WHAT THE TASK ASKS: Arrange every line of the records below as a Markdown table with the columns Row and Line, numbering the rows and skipping any blank lines. Leave the pictures out of your answer.

RECORDS PROVIDED:

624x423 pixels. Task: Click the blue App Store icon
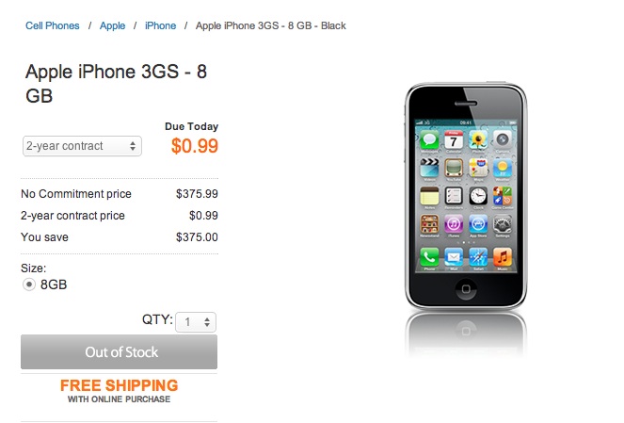pyautogui.click(x=478, y=224)
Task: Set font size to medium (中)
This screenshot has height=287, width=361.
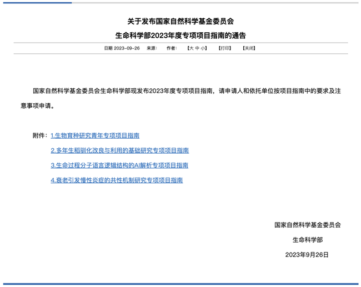Action: point(197,48)
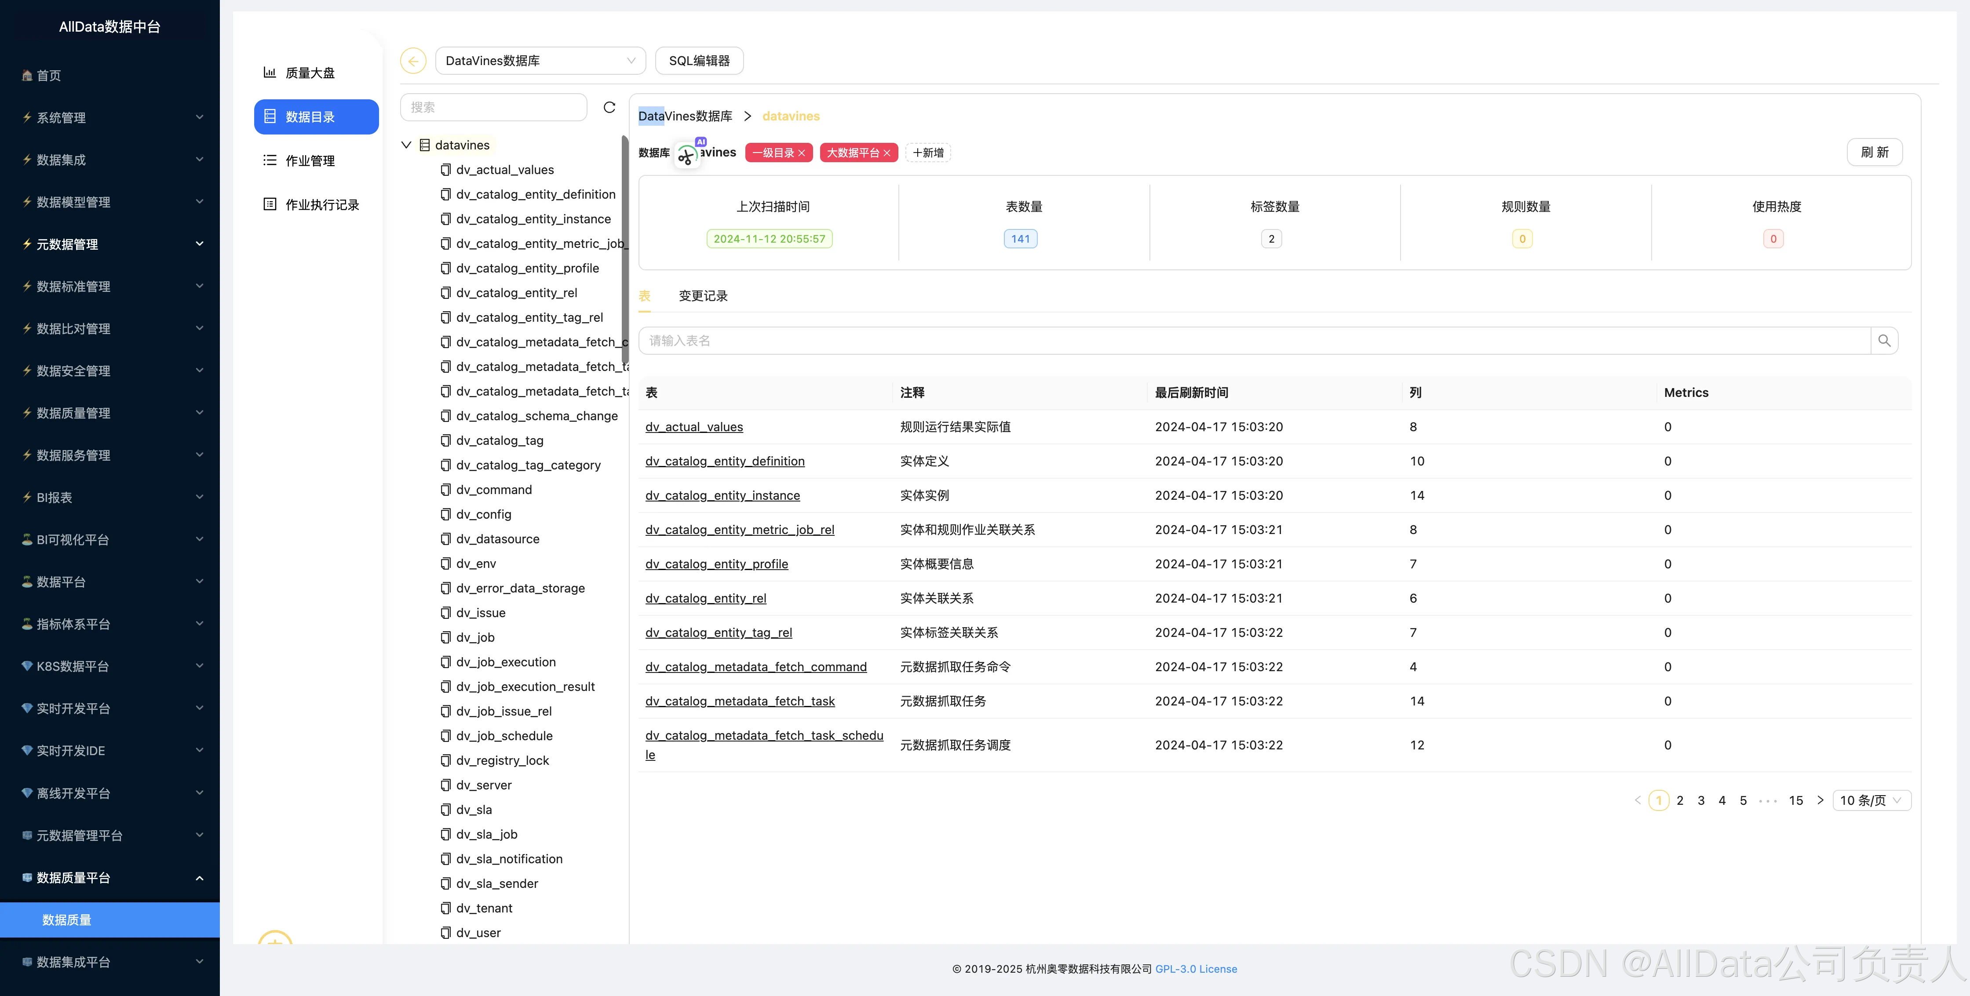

SOLUTION TO THIS TASK:
| Row | Line |
|---|---|
| 1 | 624x423 pixels. Task: Click the blue App Store icon |
| 2 | pyautogui.click(x=478, y=224) |
| 3 | Task: Set font size to medium (中) |
| 4 | This screenshot has height=287, width=361. |
| 5 | Action: point(197,48) |